● Problem details
Copy, from the entries below, each line where the word "price" can be found.

───── Available data

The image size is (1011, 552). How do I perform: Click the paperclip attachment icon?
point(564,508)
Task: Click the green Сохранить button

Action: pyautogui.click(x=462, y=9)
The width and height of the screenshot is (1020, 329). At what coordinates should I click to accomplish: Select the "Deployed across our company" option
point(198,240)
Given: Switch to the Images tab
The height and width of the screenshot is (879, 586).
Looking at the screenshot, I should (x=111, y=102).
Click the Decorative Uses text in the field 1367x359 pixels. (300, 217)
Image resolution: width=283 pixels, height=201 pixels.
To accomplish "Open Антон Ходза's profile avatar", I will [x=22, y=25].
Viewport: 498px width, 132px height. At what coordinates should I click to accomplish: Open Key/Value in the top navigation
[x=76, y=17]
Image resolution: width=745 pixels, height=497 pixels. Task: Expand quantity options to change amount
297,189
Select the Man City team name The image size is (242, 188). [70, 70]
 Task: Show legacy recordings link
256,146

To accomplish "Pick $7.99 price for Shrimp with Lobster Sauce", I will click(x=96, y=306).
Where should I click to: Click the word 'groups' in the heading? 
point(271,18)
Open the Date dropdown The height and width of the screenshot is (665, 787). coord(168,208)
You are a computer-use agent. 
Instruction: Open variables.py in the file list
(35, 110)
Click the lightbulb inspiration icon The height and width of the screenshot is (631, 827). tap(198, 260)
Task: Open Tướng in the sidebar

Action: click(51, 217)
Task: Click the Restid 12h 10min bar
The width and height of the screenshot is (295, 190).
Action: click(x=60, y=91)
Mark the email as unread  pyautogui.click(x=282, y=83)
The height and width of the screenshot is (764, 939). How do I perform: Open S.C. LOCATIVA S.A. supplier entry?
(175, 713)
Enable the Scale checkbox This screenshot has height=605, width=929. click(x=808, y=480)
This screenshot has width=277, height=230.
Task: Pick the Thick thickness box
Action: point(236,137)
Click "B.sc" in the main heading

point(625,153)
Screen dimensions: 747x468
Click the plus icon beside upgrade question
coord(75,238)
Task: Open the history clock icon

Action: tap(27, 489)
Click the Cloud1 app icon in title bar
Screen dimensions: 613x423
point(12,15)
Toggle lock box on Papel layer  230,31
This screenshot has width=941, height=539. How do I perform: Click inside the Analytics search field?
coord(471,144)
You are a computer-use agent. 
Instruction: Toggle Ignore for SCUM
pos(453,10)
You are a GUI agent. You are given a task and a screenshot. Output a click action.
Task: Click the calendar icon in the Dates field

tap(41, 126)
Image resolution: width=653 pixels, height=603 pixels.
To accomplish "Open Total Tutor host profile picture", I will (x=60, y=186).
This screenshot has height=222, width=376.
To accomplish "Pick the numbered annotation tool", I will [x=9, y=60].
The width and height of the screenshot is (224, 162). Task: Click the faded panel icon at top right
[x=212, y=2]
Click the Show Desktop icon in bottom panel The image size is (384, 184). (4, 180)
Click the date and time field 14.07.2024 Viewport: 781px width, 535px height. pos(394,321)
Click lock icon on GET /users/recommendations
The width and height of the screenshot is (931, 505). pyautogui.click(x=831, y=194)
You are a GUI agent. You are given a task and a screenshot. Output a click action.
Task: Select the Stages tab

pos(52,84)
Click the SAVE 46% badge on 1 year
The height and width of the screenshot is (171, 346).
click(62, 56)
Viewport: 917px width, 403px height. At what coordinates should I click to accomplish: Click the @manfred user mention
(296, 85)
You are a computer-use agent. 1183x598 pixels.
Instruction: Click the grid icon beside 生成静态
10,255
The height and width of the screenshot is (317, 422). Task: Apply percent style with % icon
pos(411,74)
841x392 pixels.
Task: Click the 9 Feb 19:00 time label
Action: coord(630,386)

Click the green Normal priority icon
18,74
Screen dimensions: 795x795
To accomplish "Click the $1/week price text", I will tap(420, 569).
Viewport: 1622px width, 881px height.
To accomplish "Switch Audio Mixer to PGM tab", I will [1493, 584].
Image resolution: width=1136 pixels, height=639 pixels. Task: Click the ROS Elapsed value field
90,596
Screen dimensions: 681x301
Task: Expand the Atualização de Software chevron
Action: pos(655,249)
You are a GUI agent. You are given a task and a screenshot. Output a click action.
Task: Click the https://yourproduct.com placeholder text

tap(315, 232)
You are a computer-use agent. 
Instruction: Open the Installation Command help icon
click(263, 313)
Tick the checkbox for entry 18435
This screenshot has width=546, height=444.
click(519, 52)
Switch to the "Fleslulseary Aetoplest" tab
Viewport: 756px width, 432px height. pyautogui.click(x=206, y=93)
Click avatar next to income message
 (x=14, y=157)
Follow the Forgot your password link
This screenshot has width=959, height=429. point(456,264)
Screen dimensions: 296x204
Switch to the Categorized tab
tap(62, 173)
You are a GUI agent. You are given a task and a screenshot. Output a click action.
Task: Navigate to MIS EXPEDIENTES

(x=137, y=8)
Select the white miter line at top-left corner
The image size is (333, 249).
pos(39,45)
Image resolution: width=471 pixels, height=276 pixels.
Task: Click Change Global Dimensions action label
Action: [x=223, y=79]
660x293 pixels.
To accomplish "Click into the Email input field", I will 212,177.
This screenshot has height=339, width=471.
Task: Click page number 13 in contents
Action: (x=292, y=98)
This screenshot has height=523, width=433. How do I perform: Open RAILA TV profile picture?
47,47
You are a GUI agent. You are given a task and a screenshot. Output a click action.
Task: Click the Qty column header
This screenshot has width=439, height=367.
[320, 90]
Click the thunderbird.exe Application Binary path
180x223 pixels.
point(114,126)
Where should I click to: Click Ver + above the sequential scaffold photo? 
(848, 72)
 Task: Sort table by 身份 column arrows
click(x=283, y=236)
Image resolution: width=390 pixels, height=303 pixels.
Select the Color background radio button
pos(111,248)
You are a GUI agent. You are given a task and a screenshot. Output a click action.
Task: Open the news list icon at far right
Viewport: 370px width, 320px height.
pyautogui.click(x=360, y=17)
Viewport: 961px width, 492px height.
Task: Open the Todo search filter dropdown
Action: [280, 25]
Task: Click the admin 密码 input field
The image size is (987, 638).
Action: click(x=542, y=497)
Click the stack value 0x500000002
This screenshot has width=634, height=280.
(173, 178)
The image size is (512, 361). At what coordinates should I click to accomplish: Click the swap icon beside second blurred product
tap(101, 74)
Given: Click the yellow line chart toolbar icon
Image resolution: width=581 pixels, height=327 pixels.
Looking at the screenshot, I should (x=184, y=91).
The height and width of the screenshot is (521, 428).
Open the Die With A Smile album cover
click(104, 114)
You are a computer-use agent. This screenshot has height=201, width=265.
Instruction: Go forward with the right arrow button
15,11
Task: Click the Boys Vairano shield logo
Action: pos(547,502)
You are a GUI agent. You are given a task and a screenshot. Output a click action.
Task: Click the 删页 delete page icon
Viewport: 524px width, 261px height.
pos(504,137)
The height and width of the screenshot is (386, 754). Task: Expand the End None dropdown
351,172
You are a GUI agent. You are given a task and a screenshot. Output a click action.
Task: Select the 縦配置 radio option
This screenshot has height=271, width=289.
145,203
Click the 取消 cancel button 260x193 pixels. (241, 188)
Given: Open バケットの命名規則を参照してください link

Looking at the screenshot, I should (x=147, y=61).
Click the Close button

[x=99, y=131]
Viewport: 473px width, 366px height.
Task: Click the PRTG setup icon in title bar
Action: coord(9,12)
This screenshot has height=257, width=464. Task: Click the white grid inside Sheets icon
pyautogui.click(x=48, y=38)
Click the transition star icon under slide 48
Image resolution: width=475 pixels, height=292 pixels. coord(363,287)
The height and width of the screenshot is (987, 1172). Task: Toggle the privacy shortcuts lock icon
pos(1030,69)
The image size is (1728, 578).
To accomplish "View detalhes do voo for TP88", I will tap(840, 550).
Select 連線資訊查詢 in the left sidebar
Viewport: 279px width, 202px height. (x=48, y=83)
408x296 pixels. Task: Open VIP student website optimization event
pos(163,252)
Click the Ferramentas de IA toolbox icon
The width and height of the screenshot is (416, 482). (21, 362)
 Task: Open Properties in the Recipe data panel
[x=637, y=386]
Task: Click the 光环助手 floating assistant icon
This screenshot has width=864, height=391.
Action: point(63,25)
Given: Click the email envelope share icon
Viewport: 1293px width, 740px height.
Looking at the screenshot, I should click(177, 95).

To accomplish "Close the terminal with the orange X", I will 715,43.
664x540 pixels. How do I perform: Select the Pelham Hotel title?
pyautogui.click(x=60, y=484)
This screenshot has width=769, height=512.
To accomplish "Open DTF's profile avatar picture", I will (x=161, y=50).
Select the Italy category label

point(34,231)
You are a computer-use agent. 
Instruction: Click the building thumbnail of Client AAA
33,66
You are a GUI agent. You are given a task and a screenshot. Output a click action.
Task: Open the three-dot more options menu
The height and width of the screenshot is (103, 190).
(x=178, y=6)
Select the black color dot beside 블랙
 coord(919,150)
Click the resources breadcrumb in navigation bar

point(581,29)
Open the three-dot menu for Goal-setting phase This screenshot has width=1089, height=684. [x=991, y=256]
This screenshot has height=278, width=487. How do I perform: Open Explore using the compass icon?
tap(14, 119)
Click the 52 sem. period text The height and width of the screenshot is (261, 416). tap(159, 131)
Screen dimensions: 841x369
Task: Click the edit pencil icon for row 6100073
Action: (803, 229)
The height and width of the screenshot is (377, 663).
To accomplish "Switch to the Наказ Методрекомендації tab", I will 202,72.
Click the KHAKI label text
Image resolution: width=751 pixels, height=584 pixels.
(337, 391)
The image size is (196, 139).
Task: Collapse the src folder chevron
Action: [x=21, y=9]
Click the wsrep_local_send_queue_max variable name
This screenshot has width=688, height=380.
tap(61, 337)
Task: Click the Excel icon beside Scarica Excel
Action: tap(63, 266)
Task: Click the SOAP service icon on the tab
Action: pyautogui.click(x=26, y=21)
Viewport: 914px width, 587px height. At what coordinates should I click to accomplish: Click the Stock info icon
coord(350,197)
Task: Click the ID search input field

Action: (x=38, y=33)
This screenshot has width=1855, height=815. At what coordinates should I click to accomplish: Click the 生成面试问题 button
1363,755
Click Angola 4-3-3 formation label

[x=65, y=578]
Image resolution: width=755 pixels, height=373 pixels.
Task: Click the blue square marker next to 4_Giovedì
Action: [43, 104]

──────────

● Exercise response
To accomplish "Pick $7.99 price for Shrimp with Lobster Sauce", I will click(x=96, y=306).
To accomplish "Click the $1/week price text", I will tap(420, 569).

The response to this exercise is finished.